**LESETEXT**
______________________________

Menschenopfer oder Kitzlein mit Radleuchte

SOMMERSZENE / LAWINE TORRÈN / LEPKA

23/06/19 Herde und Stall. Gleichnis und Menagerie biblisch: Statt maschinellen Stürmens diesmal eine philosophische Melange Hubert Lepkas mit pantheistischen Streichelzoo. Die Performance kreist inhaltlich um Opferung Isaaks in der Bibel. Die sinnliche Reizung mit Tier, Bild, Klang und Bewegung erzeugt soghafte Wirkung, seltsam unbefriedigend bleibt intellektuelle Ebene der Sprachbewältigung.

Von Erhard Petzel

Den Beginn setzt ein sinnlicher Reiz als atmosphärische Raumkonstante: der warme Duft nach Tier und Stall. Ein breites Projektionsband wird Bilder liefern und kann auf seiner Oberfläche betanzt werden. Davor kauert die Tänzerin für weibliche Rollen in Gemeinschaft eines Kalbs, das ungerührt vom Geschehen die eingestreute Bühne durchmisst und frisst. Im Hintergrund rechts sitzt in einem Verbau ein reiferes Paar, links von der Bühne nehmen Musiker Stellung mit Positiv (Gordon Safari), Barockcello (Hannah Vinzens) und Violone (Vicente Salas). Ein Quartett des Ensembles BachWerkVokal wird dem Ohr mit Schütz, Tomas Luis de Victoria, Francisco Guerrero und Monteverdi schmeicheln. Live-Musik wechselt mit Einspielungen. Der Duft gebratener Zwiebeln beschließt die Performance Herde und Stall des Kollektivs Lawine Torrén und Hubert Lepka.

Aus Schneetreiben wächst ein Gesicht, Haare der Tänzerinnen und Fell der Tiere verschmelzen zu projizierten Schimären. Die physiologische Vergleichbarkeit von Mensch und Tier wird Stephan Kreiss als biblischer Abraham wissenschaftlich gegen Marion Hackl als dessen Gemahlin Sara argumentieren - und daraus die Versuchsanleitung für die Opferung Isaaks ableiten. Beiden ist je ein Teil der Performance gewidmet, wobei die Wiederholung nicht zwingend unterschiedliche Perspektiven eröffnet. Mit dem biblischen Geschehen und seiner Kommentierung ist aber die Bühne gefüllt. Zum Kalb tummeln sich vier Ziegen (Geiß und Kitze) und drei Hühner. Zu Barbara Földesis Rebecca (Gattin Isaaks, am Brunnen gefunden) tanzt Eftychia Stefanou das Alter Ego von Isaak, der als Opfer-Knabe von Gustav Lepka gespielt wird.

______________________________

**AUFGABENLISTE**
(a) Beantworte diese Fragen zur Kritik über „Herde und Stall“:
(i) Welches Instrument spielt Hannah Vinzens?
(ii) Welcher Duft beschließt die Performance?
(iii) Wer spielt Isaak als Opfer-Knaben?
(b) Gib den Abschnitt der Kritik über „Herde und Stall“ wörtlich wieder. Er beginnt bei „SOMMERSZENE / LAWINE“ und endet bei „Ebene der Sprachbewältigung.“.
(c) Erkläre in ein bis drei Sätzen, woraus Abraham in der Kritik über „Herde und Stall“ die Versuchsanleitung für die Opferung Isaaks ableitet.
Die Zeilen werden hier nicht gebraucht.

______________________________

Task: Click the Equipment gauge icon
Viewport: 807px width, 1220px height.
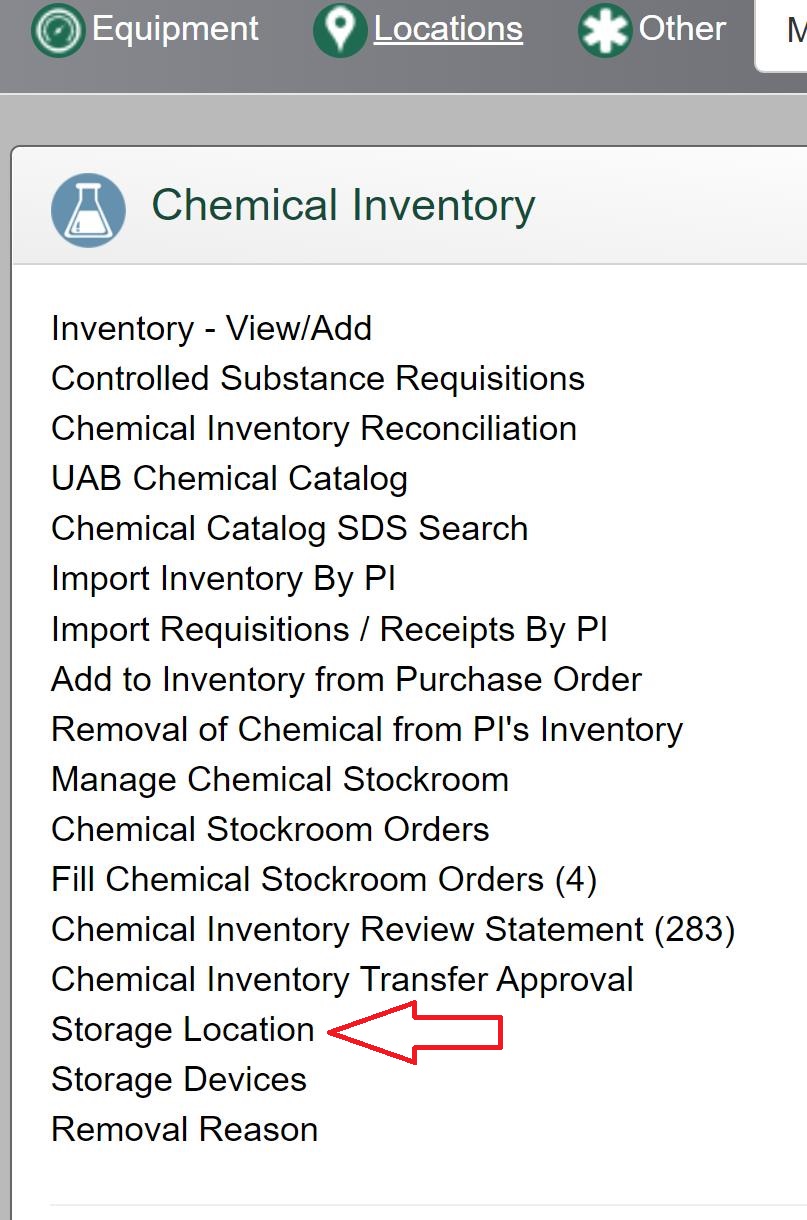Action: [x=57, y=30]
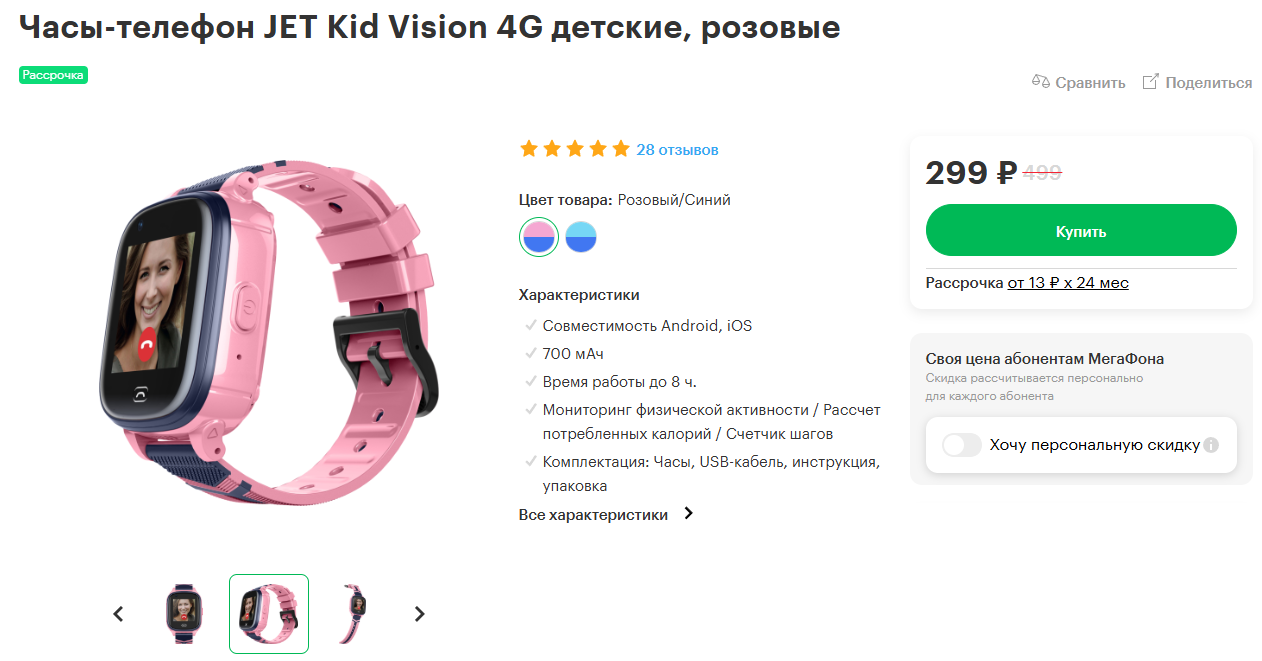Click the third rating star
Screen dimensions: 1262x661
575,149
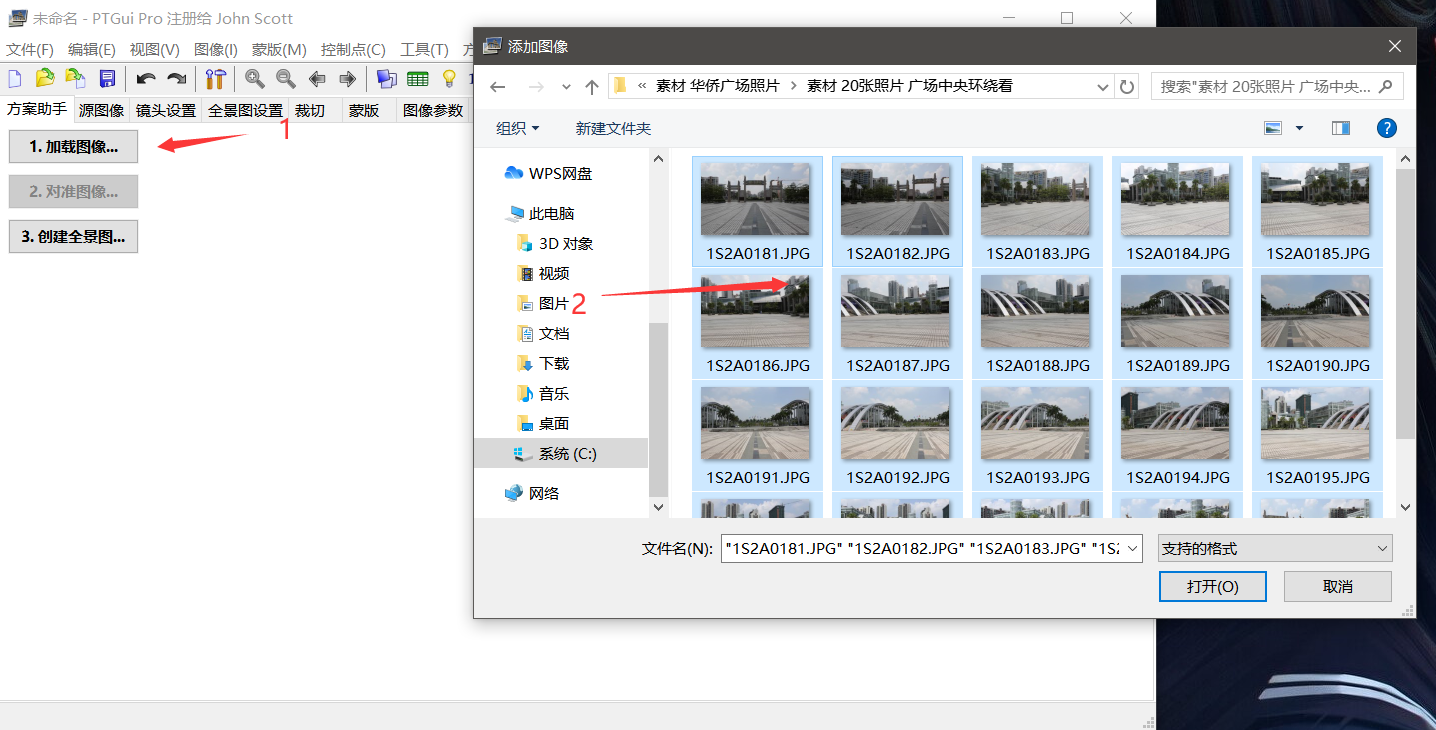Click the blue help question mark icon
Image resolution: width=1436 pixels, height=730 pixels.
coord(1387,127)
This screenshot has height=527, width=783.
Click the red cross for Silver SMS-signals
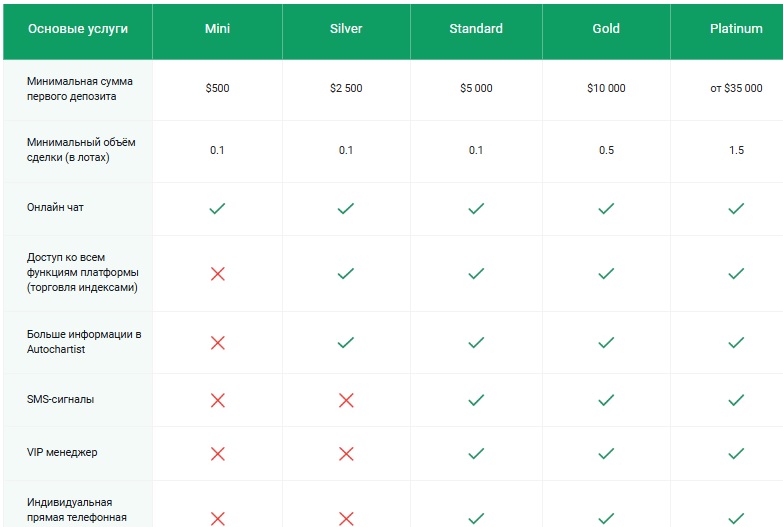(x=346, y=400)
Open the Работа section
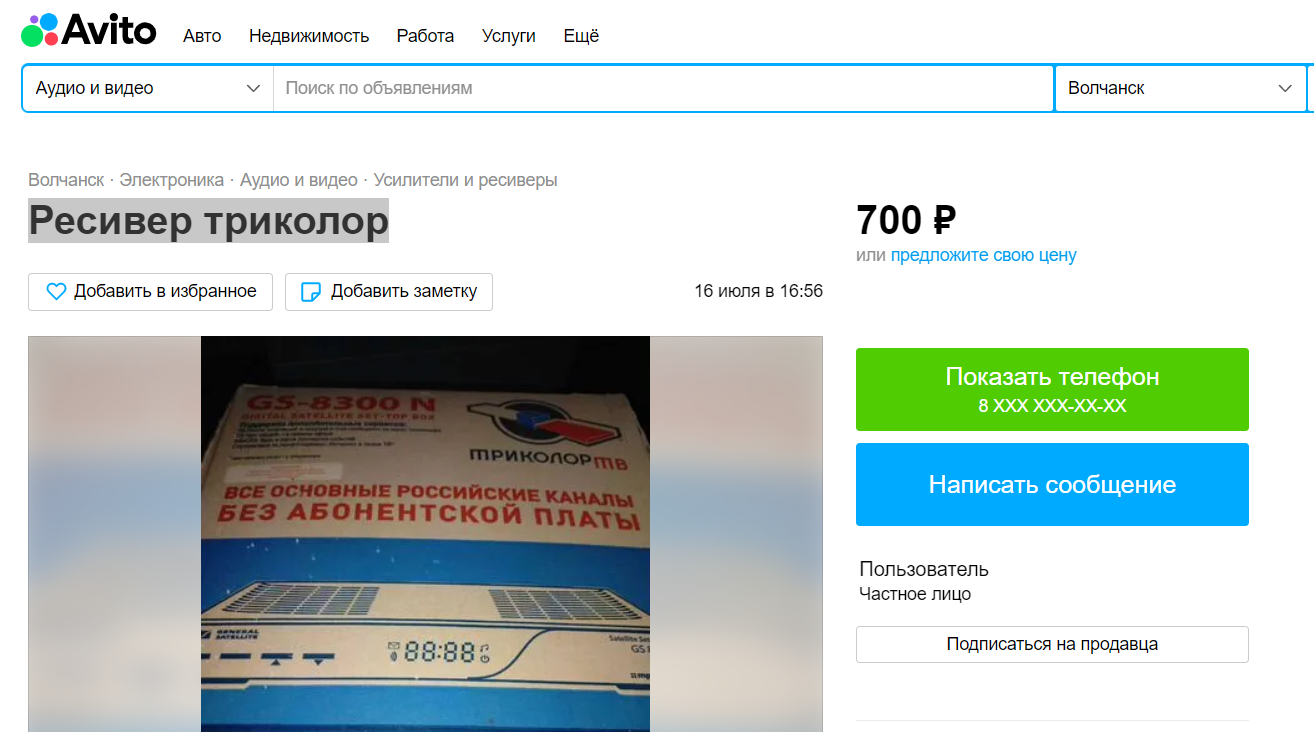The height and width of the screenshot is (732, 1314). coord(425,36)
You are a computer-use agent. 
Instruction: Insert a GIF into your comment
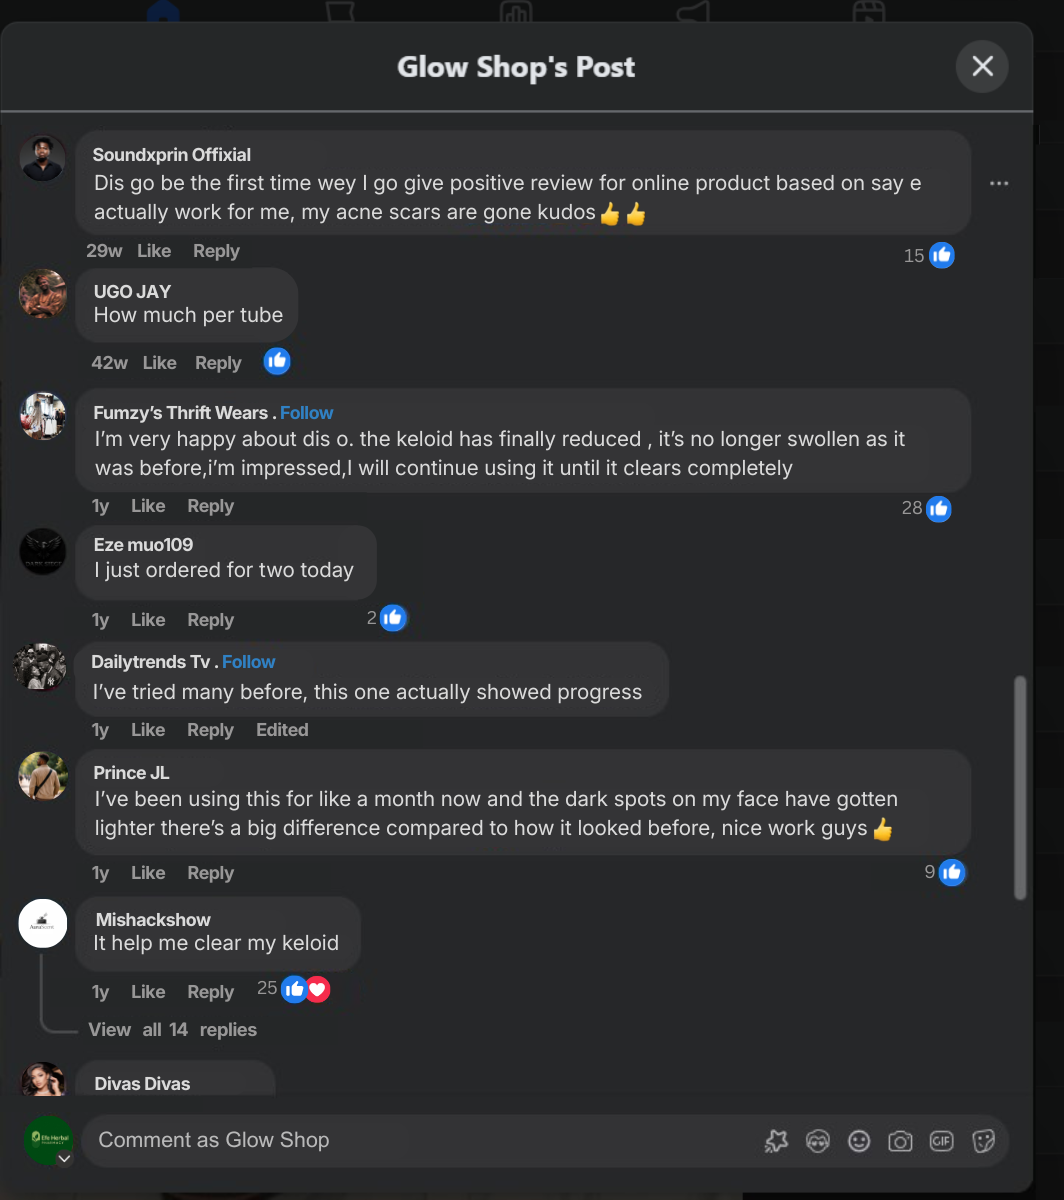click(x=941, y=1141)
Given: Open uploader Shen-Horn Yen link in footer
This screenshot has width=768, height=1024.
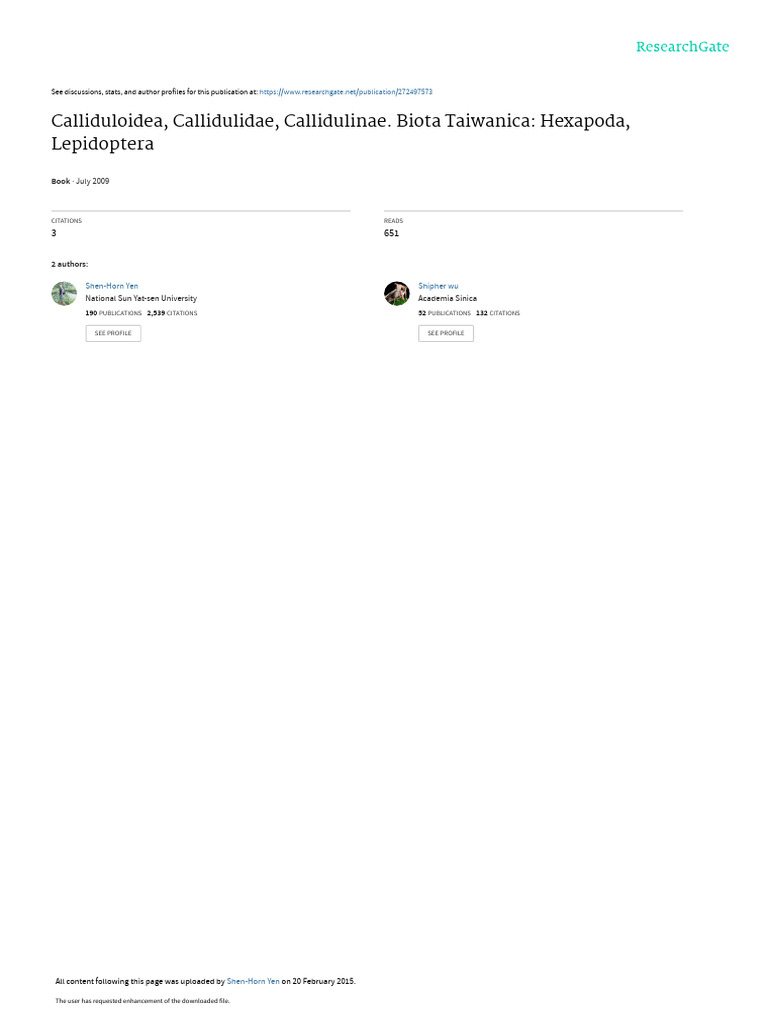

______________________________

**LÖSUNGEN**
(a)
(i) Barockcello
(ii) Der Duft gebratener Zwiebeln
(iii) Gustav Lepka

(b)
SOMMERSZENE / LAWINE TORRÈN / LEPKA

23/06/19 Herde und Stall. Gleichnis und Menagerie biblisch: Statt maschinellen Stürmens diesmal eine philosophische Melange Hubert Lepkas mit pantheistischen Streichelzoo. Die Performance kreist inhaltlich um Opferung Isaaks in der Bibel. Die sinnliche Reizung mit Tier, Bild, Klang und Bewegung erzeugt soghafte Wirkung, seltsam unbefriedigend bleibt intellektuelle Ebene der Sprachbewältigung.

(c) Stephan Kreiss als Abraham argumentiert wissenschaftlich gegen Marion Hackl als Sara, dass Mensch und Tier physiologisch vergleichbar sind. Aus dieser Vergleichbarkeit leitet er die Versuchsanleitung für die Opferung Isaaks ab.